### TRECHO DE ORIGEM
========

O lobisomem, tal como o conhecemos no Brasil, é sem dúvida uma herança europeia, moldada pelo catolicismo. Contudo, povos e culturas que aqui prosperam desde muito antes das investidas coloniais detêm suas próprias crenças acerca da metamorfose em animais ou da adoção de formas híbridas – são narrativas autênticas, que gostaria de recordar antes de seguirmos para as variações do licantropo brasileiro.
Na mitologia maraguá, do Amazonas, fala-se sobre os Yguarely, pessoas que nascem com a habilidade de se metamorfosear em onça, mas que perdem a noção de seus atos quando transformados, podendo comer desde animais até pessoas. Outra entidade metamorfa que me chama a atenção e vem desse povo conhecido pelas histórias de assombração é o Mimo. Uma entidade nascida daqueles em que a pele se curva em couraça, tornando-se um tatu gigante. Seu destino é morrer aos poucos, pois vai desaparecendo à medida em que se transforma, parecendo um morto-vivo. O aspecto humano daqueles que se tornam Mimo é de pele descorada, com unhas grandes e encardidas. O semblante cadavérico inspira medo e a certeza de que o sujeito está próximo do fim.
Pelas fronteiras entre o Brasil e o Paraguai – com registros também na Argentina –, tropeiros, campesinos e estancieiros do Pantanal falavam sobre uma criatura metade homem, metade onça-pintada, que rondava pelo alto das árvores e cortava trilhas com a fúria de um predador. Chamavam-na de Jaguaretê-avá, nascida de anciãos indígenas que, ao se cobrirem com a pele do animal e invocarem sua força espiritual, assumiam a forma animalesca para garantir a segurança e a caça para o seu povo, protegendo assim o território. Em outra referência, no artigo “Jaguaretê Ava, o mito do homem-onça” (2015), o professor e pesquisador Neimar Machado de Sousa interpreta essa criatura de forma distinta. Nesse mito, traduzido pelo povo Guarani Kaiowá, ele a enxerga como uma metáfora viva que revela, na realidade, a violência sofrida pelos indígenas da região; tanto no passado, sob o aço dos bandeirantes, quanto no presente, sob as balas de pistoleiros e o avanço dos grileiros.
Saindo da cultura pantaneira, conta-se também que pelo ritual dos pajés trajados sob o couro de onça, supridos com incenso de jaborandi e penas de urubu, nascia uma fera de aparência incerta – aqui grafada Yaguaretê-abá. Caminhava com extremidades humanas, mas as costas eram largas, de pelagem espessa, e de sua base surgia uma cauda curta. Os braços de onça-pintada terminavam em garras, e o rosto, embora lembrasse o de um homem, trazia os dentes brutais do felino. Era temido pelos antigos povos do Vale do Rio Tietê e Paraíba do Sul, no Sudeste brasileiro.

========

### LINHAS DE DADOS
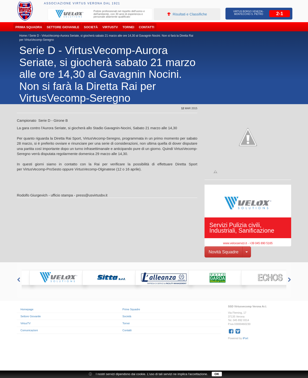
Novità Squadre (223, 252)
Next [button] (290, 279)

========

### REQUISITOS DA TAREFA
Como fica o texto sobre lendas de metamorfose, entre "O lobisomem, tal" e "do licantropo brasileiro.", inclusive, se você trocar "catolicismo" por "cristianismo"?

### RESPOSTA DA TAREFA
O lobisomem, tal como o conhecemos no Brasil, é sem dúvida uma herança europeia, moldada pelo cristianismo. Contudo, povos e culturas que aqui prosperam desde muito antes das investidas coloniais detêm suas próprias crenças acerca da metamorfose em animais ou da adoção de formas híbridas – são narrativas autênticas, que gostaria de recordar antes de seguirmos para as variações do licantropo brasileiro.